* FRAGMENTO DEL TEXTO
Miquel Escudero-El Imparcial

Lady Godiva es un personaje de leyenda que se sitúa en el siglo XI y en Coventry, en las Tierras Medias (Midlands) de Inglaterra. Estaba casada con un poderoso conde, a quien le pidió que se apiadara de sus súbditos y aliviara su gran carga fiscal. El marido la retó y le dijo que satisfaría su petición si ella recorría la ciudad a lomos de un caballo y desnuda, sólo cubierta por sus largos cabellos. Una humillación erótica para poner en conflicto su vergüenza y su convicción. Ella antepuso el beneficio de sus vecinos y cumplió la condición que le impuso su bellaco esposo. En correspondencia, los lugareños se quedaron en casa y se cerraron para no verla. Todos menos un sastre que no se resistió a escudriñar desde una ventana la belleza de aquella dama generosa y magnificente. Este hombre recibió el nombre de ‘Peeping Tom’, y ha perdurado hasta nuestros días como sinónimo de mirón.

Dio título también a una película de Michael Powell, rodada en 1960 y que se presentó en España como El fotógrafo del pánico. La he vuelto a ver. Es la historia de un fotógrafo de artistas de variedades, un joven tímido y ‘sin bebidas alcohólicas’, llamado Mark. El actor que lo representó fue Karlheinz Böhm, hijo de un director de orquesta y de una cantante de ópera. Parece que intentó ser pianista, pero desistió del empeño y se hizo actor; se ha dicho que en la idea de que fueran menos odiosas las comparaciones inevitables con sus destacados progenitores. Unos años antes, Böhm había interpretado el papel de Francisco José I de Austria en Sissi Emperatriz, el marido de la deslumbrante Romy Schneider, que era hija de actores.

Volviendo a la película de Powell, el misterio envuelve la vida de aquel joven solitario que se dedica a hacer fotos, que no se permite bromear en ninguna ocasión y que, absorto en su labor, busca el vestigio de unos ojos llenos de vida, aun en un rostro deforme.

Helen, una vecina de 21 años, se encapricha con él y persigue conocerlo mejor. Mark simpatiza con ella, admira su franqueza y simplicidad, que le hacen sentirse confiado; además, su presencia le produce ilusión. La joven consigue que le enseñe filmaciones suyas de cuando era niño, una enorme cantidad de películas conservadas cuyo autor fue su padre, un científico obsesionado con las imágenes hasta llegar al sadismo. Así, averiguamos que le grababa cuando dormía o en el momento de despertar, arrojándole incluso un lagarto encima para dejar constancia de su reacción y del grado de miedo que padecía. “¿Por qué lo hacía? -le pregunta su ingenua amiga- Me gustaría entender lo que veo. Un lagarto no es una mascota”.

Datos recopilados

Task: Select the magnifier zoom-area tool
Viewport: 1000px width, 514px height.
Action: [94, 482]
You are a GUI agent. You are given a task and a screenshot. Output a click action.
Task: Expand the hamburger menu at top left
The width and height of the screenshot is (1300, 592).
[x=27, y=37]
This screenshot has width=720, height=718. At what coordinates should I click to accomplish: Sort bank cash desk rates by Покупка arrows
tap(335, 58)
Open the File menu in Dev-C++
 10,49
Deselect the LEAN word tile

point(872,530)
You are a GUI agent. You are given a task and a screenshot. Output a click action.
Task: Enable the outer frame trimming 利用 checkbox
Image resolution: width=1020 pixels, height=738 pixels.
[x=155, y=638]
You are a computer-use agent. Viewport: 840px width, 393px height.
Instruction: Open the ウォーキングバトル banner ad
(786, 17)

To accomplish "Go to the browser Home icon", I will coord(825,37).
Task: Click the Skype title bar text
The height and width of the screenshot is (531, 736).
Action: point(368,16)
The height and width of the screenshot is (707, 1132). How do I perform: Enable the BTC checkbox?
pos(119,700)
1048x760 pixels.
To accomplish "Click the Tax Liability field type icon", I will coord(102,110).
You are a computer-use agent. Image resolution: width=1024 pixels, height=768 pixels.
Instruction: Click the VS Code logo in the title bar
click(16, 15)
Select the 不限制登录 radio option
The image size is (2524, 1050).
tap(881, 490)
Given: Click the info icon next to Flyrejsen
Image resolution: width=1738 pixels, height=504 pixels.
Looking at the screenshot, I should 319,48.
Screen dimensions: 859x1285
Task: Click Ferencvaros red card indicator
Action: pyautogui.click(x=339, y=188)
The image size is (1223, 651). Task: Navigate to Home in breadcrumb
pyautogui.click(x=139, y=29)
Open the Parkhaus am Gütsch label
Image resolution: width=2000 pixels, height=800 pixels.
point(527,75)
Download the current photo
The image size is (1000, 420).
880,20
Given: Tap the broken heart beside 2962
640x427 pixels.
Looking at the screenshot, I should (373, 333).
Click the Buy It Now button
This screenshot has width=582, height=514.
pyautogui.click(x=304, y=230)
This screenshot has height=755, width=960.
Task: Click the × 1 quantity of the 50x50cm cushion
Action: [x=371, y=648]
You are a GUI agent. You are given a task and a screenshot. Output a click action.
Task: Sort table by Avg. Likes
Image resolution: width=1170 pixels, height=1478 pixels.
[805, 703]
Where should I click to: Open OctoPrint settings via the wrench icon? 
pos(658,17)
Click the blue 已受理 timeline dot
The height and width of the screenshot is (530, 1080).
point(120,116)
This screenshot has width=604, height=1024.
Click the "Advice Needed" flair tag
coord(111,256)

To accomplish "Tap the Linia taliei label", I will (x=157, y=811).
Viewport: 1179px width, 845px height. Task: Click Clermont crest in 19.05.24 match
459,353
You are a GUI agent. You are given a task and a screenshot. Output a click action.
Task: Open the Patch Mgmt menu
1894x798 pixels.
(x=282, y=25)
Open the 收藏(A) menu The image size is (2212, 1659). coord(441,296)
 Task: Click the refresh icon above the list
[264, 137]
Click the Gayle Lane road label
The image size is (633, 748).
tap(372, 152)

* LISTA DE TAREAS
1 - Copia del fragmento todo lo que va desde "Dio título también" hasta "hija de actores.".
2 - Resume el fragmento en dos oraciones.
No es necesario consultar los registros.

* RESPUESTAS
1 -
Dio título también a una película de Michael Powell, rodada en 1960 y que se presentó en España como El fotógrafo del pánico. La he vuelto a ver. Es la historia de un fotógrafo de artistas de variedades, un joven tímido y ‘sin bebidas alcohólicas’, llamado Mark. El actor que lo representó fue Karlheinz Böhm, hijo de un director de orquesta y de una cantante de ópera. Parece que intentó ser pianista, pero desistió del empeño y se hizo actor; se ha dicho que en la idea de que fueran menos odiosas las comparaciones inevitables con sus destacados progenitores. Unos años antes, Böhm había interpretado el papel de Francisco José I de Austria en Sissi Emperatriz, el marido de la deslumbrante Romy Schneider, que era hija de actores.

2 - Según la leyenda, Lady Godiva recorrió Coventry desnuda a caballo para que su marido, un conde, aliviara la carga fiscal de sus súbditos, y solo un sastre la miró desde una ventana, de donde surgió el nombre 'Peeping Tom', hoy sinónimo de mirón. Ese nombre dio título a una película de Michael Powell de 1960 sobre Mark, un joven fotógrafo solitario, cuyas filmaciones de niño, hechas por su padre, revelan a su vecina Helen que este lo asustaba para dejar constancia de su miedo.